Problem details – Retype everything from the line containing "Task: Click the share icon in Player Data" down to the end of the material below. Leave the pictures out.
++++++++++++++++++++
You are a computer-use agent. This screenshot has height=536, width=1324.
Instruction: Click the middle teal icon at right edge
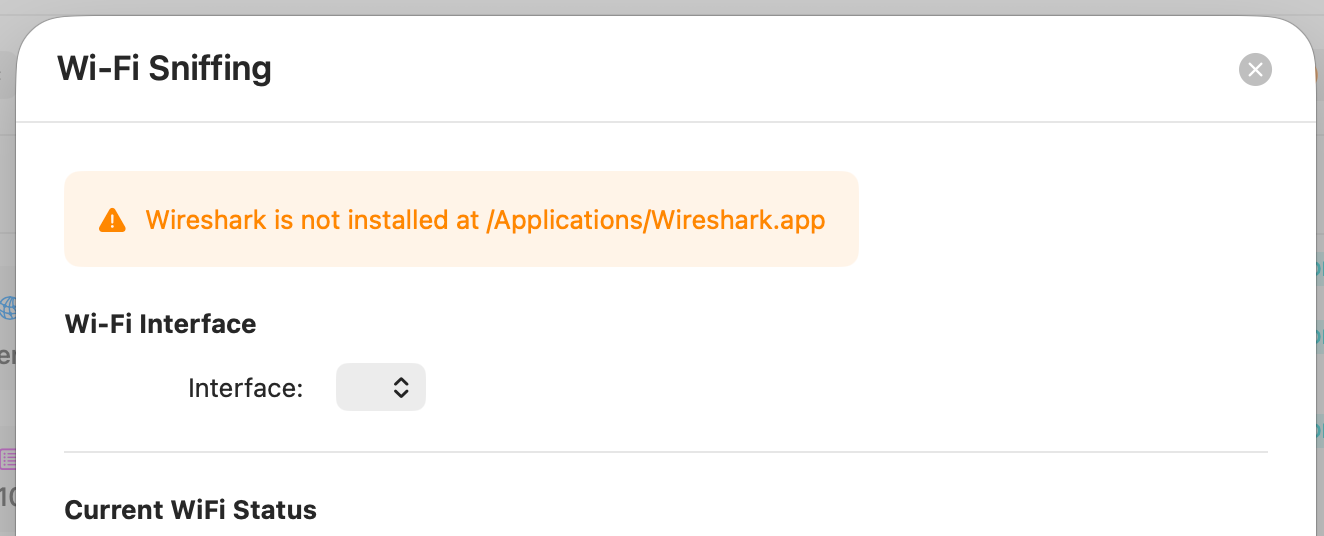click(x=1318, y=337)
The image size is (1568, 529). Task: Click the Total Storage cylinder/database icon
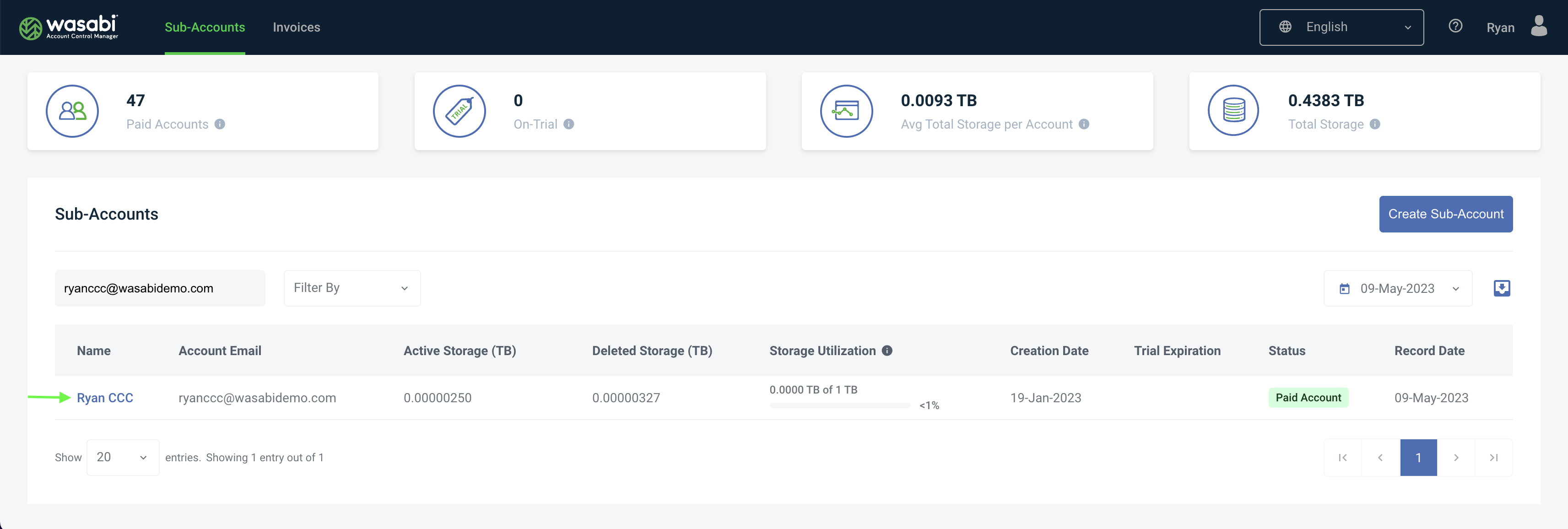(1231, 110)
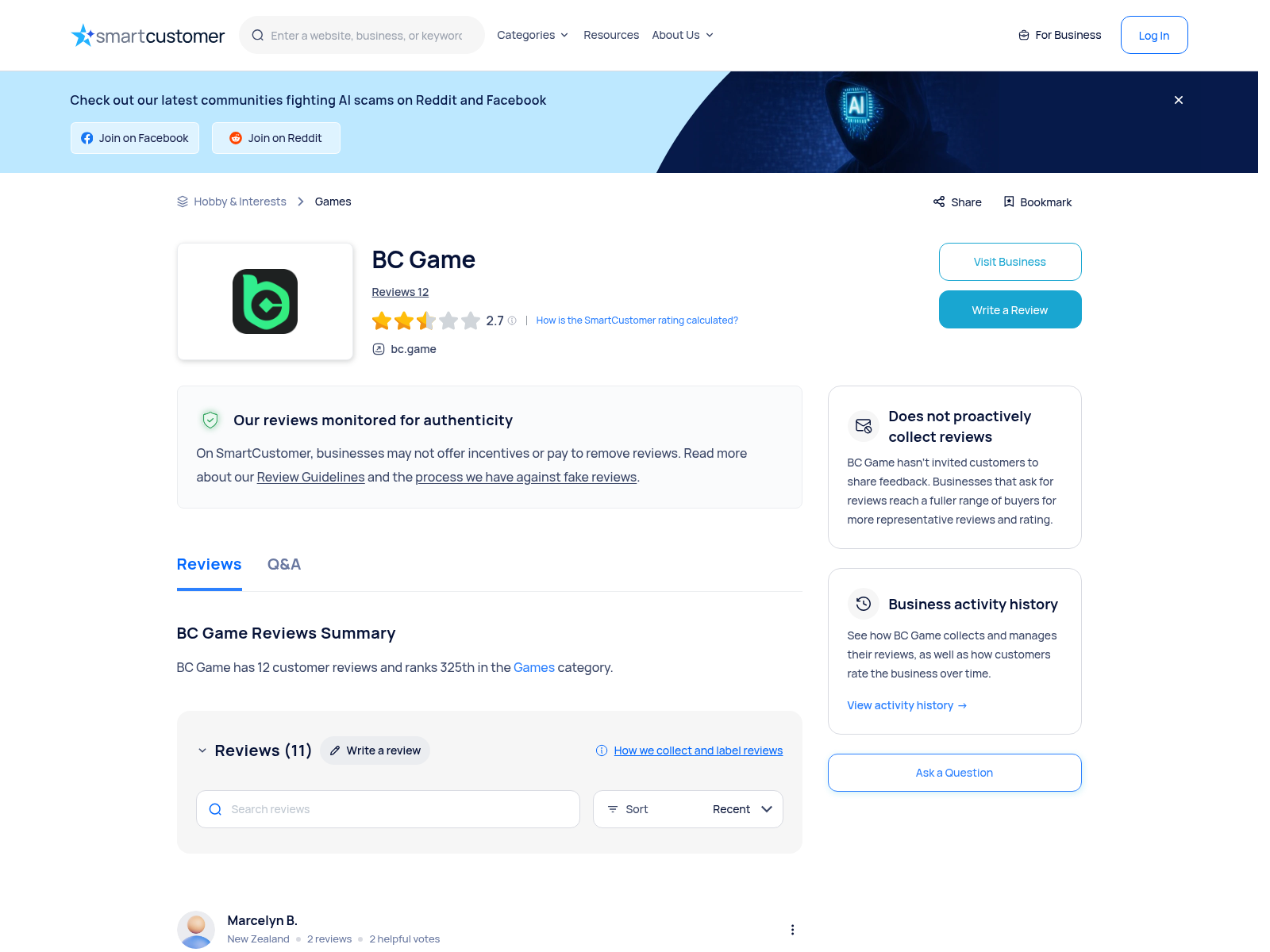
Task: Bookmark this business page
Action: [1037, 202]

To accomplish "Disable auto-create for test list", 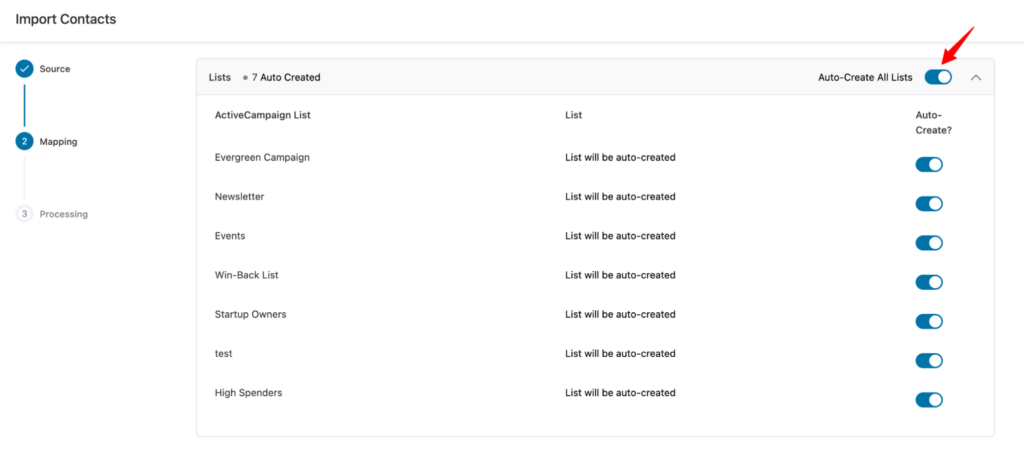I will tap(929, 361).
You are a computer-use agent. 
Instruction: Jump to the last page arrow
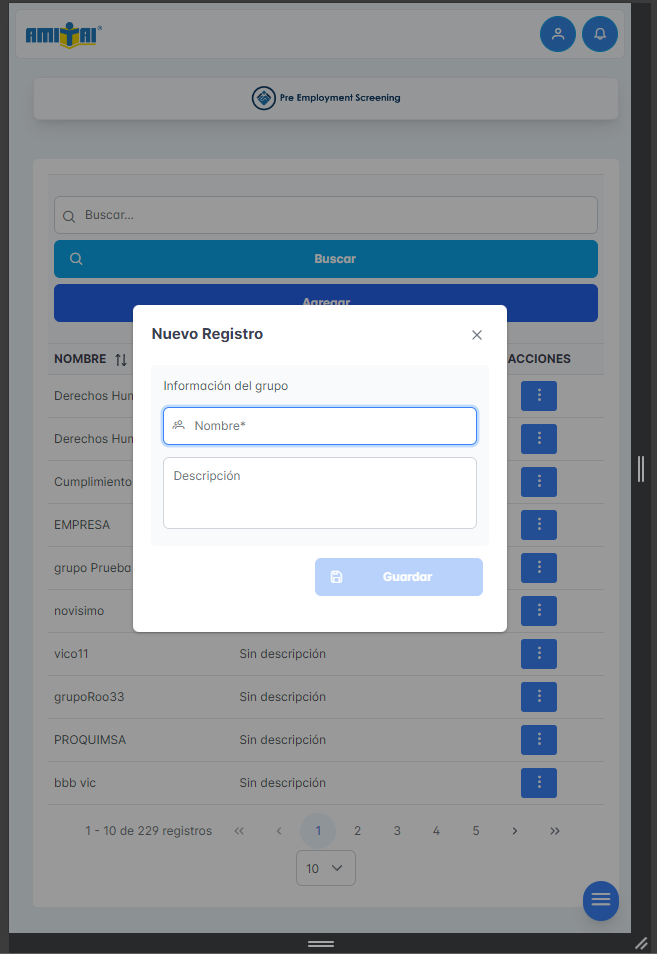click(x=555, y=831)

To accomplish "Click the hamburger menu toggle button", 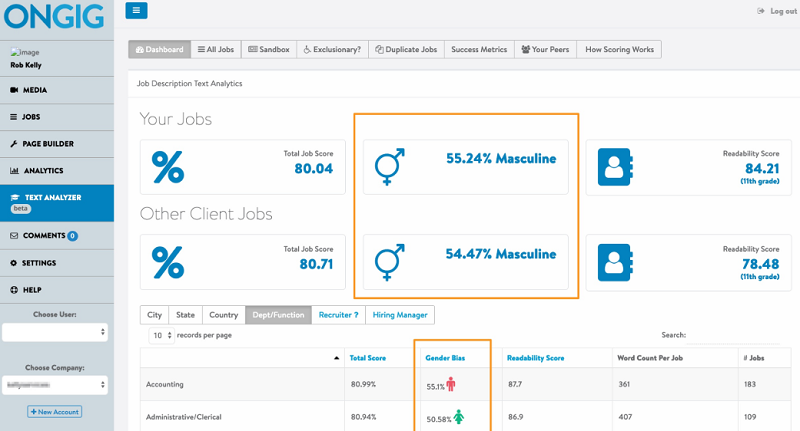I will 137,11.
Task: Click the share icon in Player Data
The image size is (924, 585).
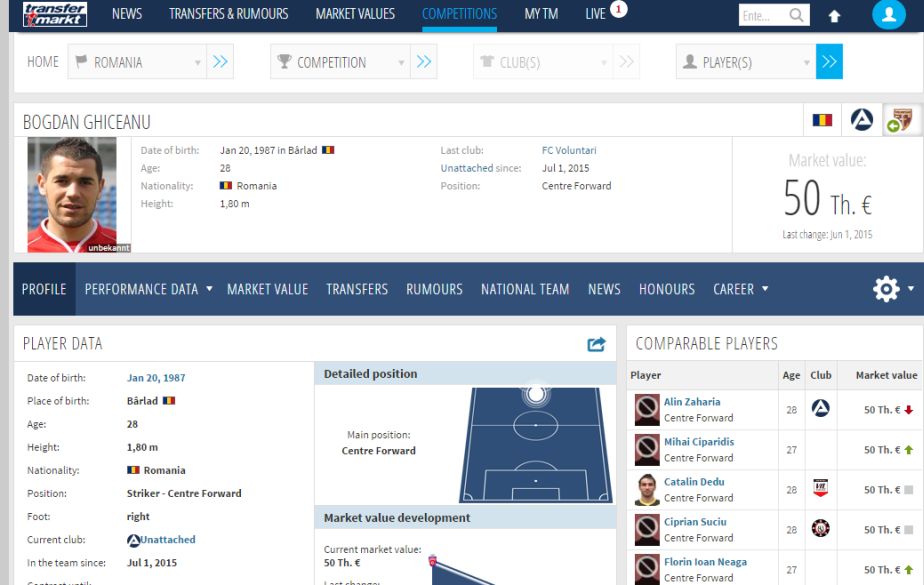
++++++++++++++++++++
The reply –
Task: Click the share icon in Player Data
The image size is (924, 585).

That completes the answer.